WORK TASK: Beginning with the first line below, please restate each line exactly, down to and including the line containing "Task: Click the PHP".

SUPPLIED DATA:
--------

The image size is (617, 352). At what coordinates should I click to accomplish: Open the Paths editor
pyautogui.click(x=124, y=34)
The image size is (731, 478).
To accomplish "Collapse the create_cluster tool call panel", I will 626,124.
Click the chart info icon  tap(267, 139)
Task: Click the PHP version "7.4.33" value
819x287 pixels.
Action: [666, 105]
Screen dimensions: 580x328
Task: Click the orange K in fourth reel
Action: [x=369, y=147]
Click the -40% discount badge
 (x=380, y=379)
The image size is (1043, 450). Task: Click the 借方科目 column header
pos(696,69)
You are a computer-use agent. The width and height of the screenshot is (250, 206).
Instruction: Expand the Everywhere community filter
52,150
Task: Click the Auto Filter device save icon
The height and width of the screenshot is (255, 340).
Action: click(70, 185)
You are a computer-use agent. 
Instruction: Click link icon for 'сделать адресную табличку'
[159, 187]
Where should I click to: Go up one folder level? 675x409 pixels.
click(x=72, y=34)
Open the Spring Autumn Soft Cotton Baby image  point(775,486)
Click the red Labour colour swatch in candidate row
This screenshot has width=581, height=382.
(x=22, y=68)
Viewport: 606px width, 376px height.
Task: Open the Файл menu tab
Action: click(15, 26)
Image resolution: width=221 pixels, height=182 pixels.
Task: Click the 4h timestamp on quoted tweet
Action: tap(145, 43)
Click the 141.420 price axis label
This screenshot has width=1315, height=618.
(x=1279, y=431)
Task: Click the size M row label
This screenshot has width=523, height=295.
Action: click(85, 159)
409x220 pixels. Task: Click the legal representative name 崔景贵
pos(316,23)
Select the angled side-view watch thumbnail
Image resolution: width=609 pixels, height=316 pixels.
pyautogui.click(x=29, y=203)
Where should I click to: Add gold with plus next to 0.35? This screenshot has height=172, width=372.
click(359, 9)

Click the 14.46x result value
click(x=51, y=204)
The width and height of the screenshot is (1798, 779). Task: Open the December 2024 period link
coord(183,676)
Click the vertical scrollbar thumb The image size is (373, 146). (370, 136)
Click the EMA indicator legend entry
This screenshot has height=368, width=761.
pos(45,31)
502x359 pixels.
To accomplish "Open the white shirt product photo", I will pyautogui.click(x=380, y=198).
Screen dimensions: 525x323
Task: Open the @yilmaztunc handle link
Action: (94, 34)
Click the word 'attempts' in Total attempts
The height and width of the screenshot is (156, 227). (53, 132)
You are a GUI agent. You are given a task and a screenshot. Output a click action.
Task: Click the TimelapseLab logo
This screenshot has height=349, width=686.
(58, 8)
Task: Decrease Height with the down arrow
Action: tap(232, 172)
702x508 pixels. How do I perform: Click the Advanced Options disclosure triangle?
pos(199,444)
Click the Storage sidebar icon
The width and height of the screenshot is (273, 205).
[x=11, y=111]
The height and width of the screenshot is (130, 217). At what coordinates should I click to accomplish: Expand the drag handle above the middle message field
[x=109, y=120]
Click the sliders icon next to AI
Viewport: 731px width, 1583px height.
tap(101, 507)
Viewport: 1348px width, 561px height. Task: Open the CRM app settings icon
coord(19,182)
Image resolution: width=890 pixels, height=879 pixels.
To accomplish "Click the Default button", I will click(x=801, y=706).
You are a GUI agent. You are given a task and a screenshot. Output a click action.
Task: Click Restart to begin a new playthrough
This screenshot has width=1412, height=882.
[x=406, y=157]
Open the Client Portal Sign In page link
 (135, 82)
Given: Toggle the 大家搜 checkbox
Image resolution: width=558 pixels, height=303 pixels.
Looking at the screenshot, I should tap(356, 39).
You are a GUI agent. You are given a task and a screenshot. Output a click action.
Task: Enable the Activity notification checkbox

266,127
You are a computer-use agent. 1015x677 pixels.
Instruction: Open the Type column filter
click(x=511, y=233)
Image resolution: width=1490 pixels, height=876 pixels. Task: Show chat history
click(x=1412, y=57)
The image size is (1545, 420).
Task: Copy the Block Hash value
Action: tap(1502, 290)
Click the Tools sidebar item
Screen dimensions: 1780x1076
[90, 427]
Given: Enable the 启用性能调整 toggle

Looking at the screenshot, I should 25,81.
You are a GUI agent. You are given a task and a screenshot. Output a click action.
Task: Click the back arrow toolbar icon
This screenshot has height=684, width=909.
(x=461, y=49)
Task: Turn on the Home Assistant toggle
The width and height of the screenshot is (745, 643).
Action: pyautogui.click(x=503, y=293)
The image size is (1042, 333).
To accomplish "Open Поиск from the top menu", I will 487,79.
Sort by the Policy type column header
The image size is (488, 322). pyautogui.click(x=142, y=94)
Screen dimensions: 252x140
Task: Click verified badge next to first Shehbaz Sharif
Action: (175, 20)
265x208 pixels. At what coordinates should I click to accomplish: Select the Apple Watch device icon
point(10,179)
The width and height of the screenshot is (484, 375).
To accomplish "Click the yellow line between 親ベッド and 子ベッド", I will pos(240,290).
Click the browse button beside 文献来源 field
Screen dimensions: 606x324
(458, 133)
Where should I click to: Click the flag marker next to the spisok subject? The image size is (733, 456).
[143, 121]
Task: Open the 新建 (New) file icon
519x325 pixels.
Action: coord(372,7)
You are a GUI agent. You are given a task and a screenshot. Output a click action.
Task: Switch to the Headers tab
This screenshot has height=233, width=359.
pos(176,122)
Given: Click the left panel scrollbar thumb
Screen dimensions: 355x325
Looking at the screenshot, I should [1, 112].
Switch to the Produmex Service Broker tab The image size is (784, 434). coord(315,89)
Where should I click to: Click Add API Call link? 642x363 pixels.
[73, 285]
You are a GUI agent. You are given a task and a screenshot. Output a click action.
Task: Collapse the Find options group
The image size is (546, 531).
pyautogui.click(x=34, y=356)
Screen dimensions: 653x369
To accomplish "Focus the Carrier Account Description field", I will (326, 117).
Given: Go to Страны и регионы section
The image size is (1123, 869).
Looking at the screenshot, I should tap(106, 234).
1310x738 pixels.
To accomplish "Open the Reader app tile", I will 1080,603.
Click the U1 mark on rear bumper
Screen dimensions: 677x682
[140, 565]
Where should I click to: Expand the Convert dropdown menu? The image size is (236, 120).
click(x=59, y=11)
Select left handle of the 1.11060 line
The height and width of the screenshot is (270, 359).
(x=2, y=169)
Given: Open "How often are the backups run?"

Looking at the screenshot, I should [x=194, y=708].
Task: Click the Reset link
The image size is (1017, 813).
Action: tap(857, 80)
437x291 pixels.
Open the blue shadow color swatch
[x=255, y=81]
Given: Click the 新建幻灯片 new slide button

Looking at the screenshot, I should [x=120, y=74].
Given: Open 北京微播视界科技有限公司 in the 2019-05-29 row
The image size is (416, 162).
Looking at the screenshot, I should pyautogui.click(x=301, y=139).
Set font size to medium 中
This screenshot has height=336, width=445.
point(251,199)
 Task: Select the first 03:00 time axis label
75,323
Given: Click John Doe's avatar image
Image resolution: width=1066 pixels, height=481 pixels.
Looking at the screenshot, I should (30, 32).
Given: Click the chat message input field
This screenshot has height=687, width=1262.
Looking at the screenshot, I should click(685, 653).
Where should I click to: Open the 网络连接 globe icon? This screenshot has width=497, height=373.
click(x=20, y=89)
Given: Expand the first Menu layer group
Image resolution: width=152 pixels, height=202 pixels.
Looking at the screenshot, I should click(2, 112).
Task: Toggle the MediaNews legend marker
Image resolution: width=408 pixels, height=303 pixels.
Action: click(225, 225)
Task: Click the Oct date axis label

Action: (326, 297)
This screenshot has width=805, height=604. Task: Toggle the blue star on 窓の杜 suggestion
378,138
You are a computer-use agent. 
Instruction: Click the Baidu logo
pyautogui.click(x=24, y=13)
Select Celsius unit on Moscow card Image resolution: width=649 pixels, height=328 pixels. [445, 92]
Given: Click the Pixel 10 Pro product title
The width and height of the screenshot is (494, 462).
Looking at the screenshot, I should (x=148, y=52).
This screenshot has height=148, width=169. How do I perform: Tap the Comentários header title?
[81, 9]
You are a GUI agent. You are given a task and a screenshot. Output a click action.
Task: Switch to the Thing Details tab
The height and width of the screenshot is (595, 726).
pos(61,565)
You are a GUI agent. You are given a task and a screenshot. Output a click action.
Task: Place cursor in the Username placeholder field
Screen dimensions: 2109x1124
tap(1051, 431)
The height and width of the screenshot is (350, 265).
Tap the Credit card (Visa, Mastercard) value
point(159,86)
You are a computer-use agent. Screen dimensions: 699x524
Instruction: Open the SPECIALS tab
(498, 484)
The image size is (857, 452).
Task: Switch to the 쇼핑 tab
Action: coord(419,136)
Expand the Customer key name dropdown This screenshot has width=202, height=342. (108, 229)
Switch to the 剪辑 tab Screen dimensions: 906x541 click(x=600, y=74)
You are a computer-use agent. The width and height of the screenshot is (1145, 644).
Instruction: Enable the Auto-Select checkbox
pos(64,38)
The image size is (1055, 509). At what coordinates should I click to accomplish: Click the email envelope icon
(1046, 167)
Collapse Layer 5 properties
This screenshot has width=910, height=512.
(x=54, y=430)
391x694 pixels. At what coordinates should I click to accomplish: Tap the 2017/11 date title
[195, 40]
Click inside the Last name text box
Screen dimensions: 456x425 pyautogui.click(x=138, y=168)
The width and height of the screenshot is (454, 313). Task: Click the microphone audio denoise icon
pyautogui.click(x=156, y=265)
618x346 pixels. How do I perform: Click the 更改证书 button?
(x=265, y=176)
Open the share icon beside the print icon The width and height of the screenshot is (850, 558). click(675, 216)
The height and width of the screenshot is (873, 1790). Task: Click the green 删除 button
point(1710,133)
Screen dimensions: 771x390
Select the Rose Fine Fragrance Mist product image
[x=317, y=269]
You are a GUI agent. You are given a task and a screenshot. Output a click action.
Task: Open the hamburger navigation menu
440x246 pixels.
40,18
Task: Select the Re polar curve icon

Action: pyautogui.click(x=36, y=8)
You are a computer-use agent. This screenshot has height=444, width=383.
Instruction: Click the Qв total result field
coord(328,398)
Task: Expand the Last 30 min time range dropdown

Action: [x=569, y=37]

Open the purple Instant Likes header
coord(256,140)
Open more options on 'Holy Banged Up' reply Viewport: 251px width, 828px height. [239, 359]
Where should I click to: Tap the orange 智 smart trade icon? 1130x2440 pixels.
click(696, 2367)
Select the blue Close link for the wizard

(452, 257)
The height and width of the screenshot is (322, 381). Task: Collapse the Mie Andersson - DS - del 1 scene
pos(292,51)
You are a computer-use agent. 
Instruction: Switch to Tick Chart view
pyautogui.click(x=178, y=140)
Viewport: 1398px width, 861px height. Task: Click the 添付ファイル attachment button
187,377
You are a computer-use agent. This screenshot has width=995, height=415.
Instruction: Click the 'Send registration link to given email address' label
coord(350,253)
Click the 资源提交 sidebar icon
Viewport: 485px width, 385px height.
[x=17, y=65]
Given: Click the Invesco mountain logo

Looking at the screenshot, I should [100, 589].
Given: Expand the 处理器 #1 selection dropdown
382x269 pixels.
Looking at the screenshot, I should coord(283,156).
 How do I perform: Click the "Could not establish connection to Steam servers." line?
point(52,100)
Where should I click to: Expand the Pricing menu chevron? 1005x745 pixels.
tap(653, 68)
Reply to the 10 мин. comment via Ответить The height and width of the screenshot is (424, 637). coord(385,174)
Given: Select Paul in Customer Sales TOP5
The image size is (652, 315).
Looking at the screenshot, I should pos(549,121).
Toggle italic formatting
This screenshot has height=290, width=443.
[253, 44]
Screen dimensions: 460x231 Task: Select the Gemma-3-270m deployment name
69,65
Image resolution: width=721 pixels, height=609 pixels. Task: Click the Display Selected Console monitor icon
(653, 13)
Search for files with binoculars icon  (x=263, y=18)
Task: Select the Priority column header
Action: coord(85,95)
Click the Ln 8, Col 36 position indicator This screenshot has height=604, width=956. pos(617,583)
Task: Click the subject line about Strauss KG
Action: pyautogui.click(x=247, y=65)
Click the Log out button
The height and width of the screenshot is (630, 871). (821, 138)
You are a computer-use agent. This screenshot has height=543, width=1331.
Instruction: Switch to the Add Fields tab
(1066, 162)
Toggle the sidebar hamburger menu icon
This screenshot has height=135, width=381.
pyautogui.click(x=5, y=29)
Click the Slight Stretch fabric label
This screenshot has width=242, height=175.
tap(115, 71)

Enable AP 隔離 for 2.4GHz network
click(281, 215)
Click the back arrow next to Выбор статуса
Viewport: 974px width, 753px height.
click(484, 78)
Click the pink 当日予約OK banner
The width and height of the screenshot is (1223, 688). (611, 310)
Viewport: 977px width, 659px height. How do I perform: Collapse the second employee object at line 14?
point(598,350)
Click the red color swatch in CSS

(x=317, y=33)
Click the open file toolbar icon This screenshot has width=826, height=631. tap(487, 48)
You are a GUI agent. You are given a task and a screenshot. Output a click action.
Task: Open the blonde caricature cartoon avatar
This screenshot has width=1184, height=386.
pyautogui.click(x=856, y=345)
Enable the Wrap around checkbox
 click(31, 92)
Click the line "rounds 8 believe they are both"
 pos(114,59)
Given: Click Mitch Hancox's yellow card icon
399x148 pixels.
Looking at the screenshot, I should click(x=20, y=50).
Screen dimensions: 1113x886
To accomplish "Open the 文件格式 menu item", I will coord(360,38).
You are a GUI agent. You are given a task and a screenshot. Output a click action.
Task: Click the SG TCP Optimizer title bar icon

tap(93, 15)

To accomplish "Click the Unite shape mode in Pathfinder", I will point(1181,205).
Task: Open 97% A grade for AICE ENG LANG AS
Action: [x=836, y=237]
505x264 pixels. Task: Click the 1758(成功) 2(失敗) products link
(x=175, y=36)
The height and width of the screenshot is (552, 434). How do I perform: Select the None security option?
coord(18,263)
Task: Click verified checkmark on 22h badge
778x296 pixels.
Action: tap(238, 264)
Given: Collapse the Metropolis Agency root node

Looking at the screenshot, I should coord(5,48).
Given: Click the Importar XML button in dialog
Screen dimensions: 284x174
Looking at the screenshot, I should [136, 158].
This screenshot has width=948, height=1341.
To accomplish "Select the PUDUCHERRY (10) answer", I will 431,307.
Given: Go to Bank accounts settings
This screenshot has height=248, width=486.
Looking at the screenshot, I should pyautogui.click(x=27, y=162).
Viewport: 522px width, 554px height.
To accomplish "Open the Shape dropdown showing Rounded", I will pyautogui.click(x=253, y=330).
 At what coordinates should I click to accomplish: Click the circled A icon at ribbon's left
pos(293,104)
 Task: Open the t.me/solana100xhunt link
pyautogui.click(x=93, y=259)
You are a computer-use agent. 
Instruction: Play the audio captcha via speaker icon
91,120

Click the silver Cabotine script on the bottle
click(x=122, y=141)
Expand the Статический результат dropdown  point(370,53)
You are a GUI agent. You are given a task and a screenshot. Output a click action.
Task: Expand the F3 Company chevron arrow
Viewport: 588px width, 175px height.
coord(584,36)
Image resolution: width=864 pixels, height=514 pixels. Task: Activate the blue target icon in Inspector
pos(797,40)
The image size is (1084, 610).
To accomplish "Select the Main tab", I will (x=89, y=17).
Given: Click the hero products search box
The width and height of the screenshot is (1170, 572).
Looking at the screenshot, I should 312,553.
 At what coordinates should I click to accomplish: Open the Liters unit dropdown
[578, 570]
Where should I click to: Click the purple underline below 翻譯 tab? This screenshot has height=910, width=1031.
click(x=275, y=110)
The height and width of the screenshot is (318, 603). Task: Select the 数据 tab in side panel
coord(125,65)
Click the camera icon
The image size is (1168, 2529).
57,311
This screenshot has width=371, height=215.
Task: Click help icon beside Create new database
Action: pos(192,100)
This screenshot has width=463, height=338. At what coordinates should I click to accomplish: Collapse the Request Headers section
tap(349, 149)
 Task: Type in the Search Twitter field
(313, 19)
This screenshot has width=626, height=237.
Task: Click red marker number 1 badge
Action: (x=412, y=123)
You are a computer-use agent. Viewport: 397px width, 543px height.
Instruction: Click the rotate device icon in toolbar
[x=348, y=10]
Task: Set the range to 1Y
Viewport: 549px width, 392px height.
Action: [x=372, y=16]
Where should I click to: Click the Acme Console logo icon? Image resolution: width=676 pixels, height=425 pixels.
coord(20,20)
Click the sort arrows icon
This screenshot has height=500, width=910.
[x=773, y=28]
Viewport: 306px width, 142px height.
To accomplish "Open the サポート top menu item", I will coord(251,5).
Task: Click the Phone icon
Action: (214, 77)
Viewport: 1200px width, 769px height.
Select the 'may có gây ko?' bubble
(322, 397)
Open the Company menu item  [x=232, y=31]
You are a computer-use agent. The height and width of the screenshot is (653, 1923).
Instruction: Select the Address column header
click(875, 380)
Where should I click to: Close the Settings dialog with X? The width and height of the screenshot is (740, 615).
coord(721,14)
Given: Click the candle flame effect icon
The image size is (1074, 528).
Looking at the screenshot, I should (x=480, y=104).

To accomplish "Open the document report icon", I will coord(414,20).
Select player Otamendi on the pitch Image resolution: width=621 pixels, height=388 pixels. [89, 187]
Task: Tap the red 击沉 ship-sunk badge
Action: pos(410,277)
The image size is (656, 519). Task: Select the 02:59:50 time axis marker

--------

RESPONSE:
The image size is (617, 352). At what coordinates should I click to accomplish: Open the Paths editor
pyautogui.click(x=124, y=34)
The image size is (731, 478).
To accomplish "Collapse the create_cluster tool call panel", I will 626,124.
Click the chart info icon  tap(267, 139)
Task: Click the PHP version "7.4.33" value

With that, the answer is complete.